Edit the lines starting at the line containing "You are a computer-use" and ending at the end of the material, changing "orange" to "blue" and leaving everything else as it is. Leave the pictures out of your answer.

[begin EXERCISE INPUT]

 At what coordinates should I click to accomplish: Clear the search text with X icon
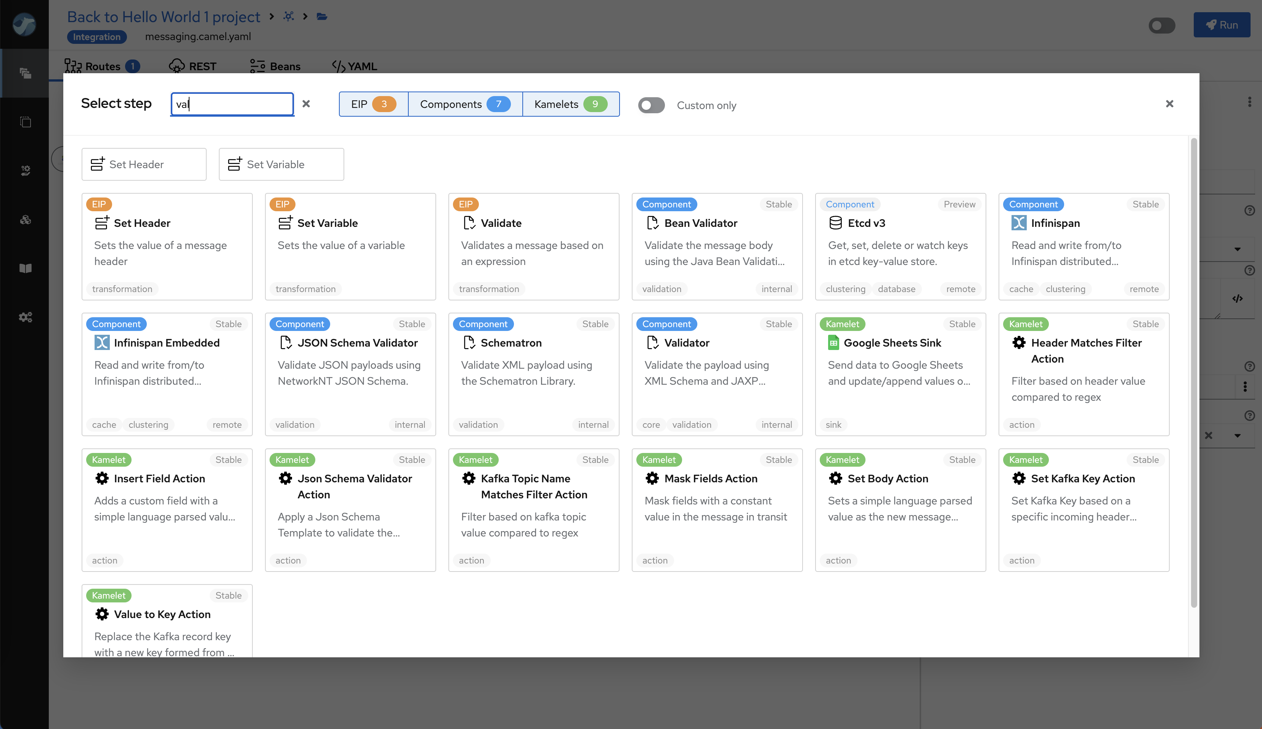tap(306, 104)
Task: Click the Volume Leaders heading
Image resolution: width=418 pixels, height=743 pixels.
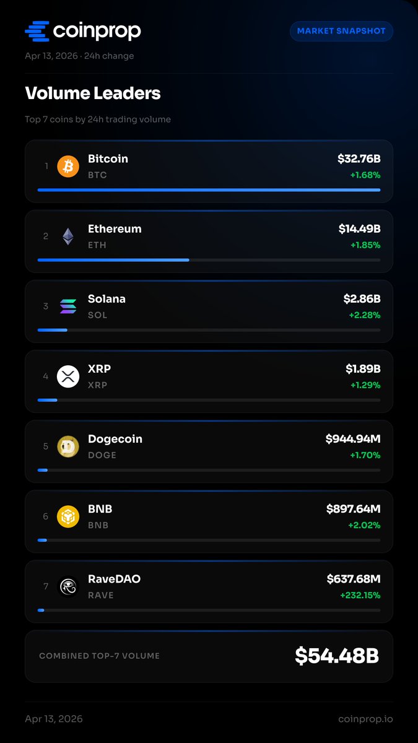Action: tap(93, 93)
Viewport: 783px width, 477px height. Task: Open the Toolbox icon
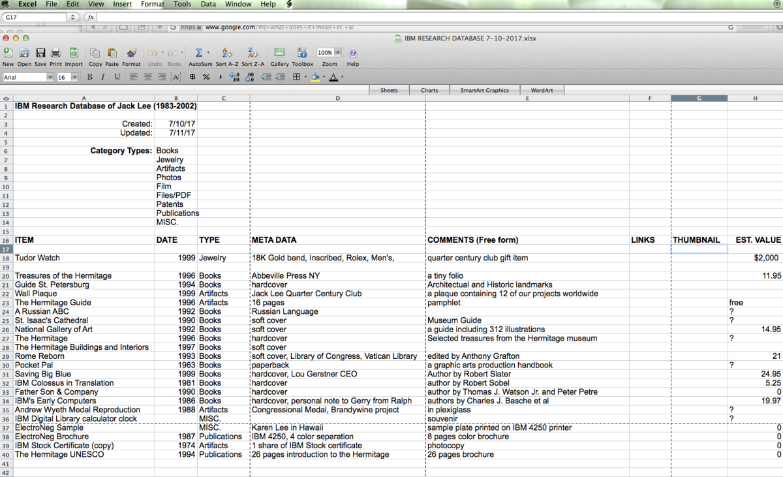(x=302, y=53)
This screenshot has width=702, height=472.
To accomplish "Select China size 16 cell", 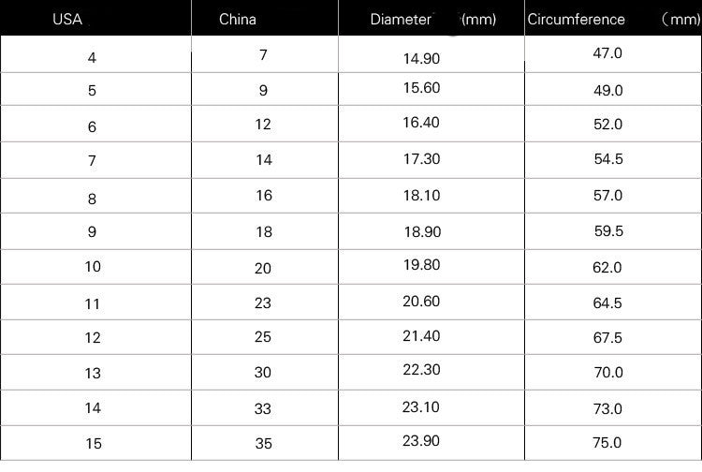I will coord(263,196).
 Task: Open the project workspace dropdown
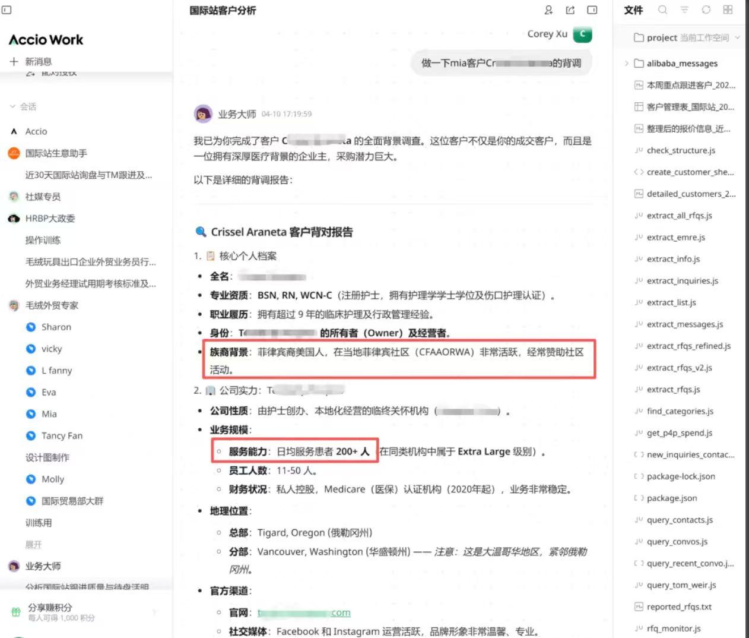click(x=687, y=37)
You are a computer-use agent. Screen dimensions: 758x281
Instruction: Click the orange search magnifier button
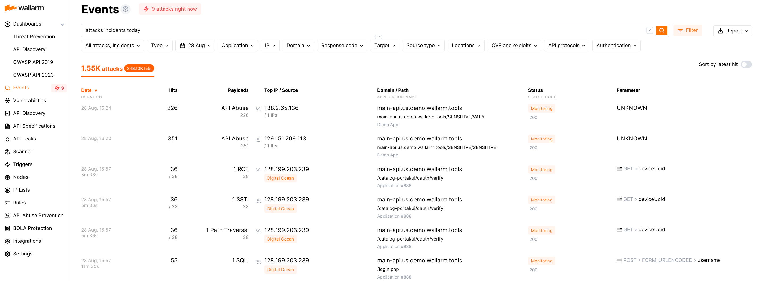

[end EXERCISE INPUT]

■ **EXPECTED ANSWER**:
You are a computer-use agent. Screen dimensions: 758x281
Instruction: Click the blue search magnifier button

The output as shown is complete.